--- Dataset extract Enclosed Below ---

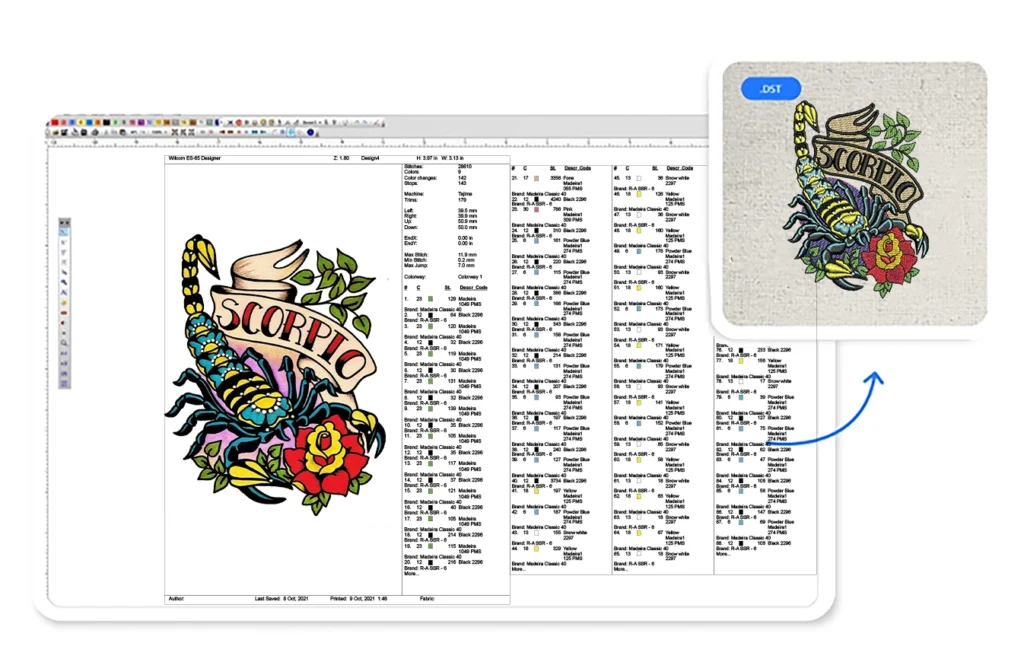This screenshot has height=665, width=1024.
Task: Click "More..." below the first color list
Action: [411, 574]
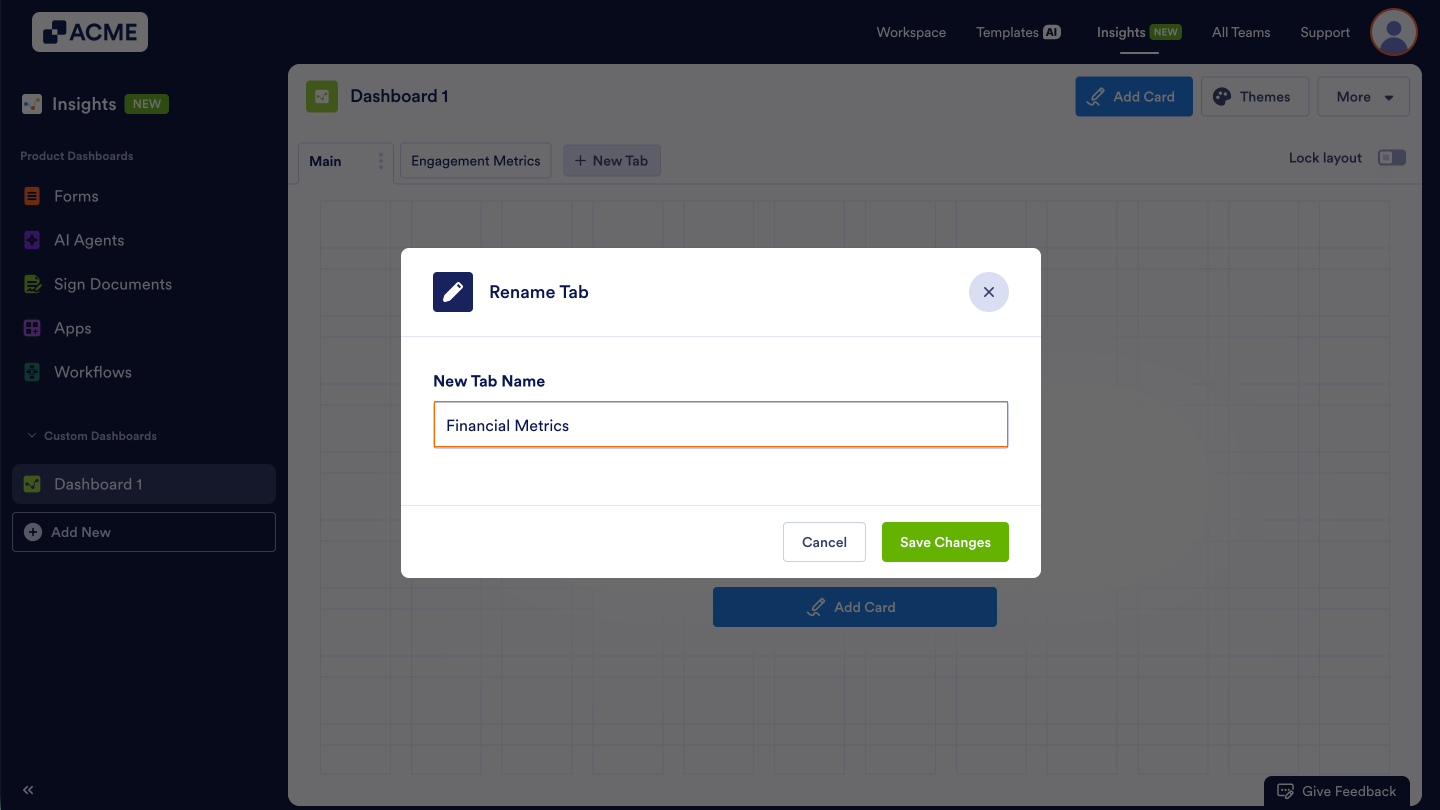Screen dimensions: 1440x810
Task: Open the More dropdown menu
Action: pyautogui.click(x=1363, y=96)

--- End of Enclosed Dataset extract ---
--- Dataset extract Enclosed Below ---

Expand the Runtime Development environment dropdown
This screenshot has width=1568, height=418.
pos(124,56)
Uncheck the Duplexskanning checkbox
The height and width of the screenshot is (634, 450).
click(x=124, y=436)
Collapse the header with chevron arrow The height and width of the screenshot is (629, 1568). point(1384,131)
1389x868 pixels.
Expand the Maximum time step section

--- End of Enclosed Dataset extract ---

Copy the stretch of the records above that runs from the line with "Uncheck the Duplexskanning checkbox" through the line with "Expand the Maximum time step section". Both end lines belong in the copy, and nothing else does.

Uncheck the Duplexskanning checkbox
The height and width of the screenshot is (634, 450).
click(x=124, y=436)
Collapse the header with chevron arrow The height and width of the screenshot is (629, 1568). point(1384,131)
1389x868 pixels.
Expand the Maximum time step section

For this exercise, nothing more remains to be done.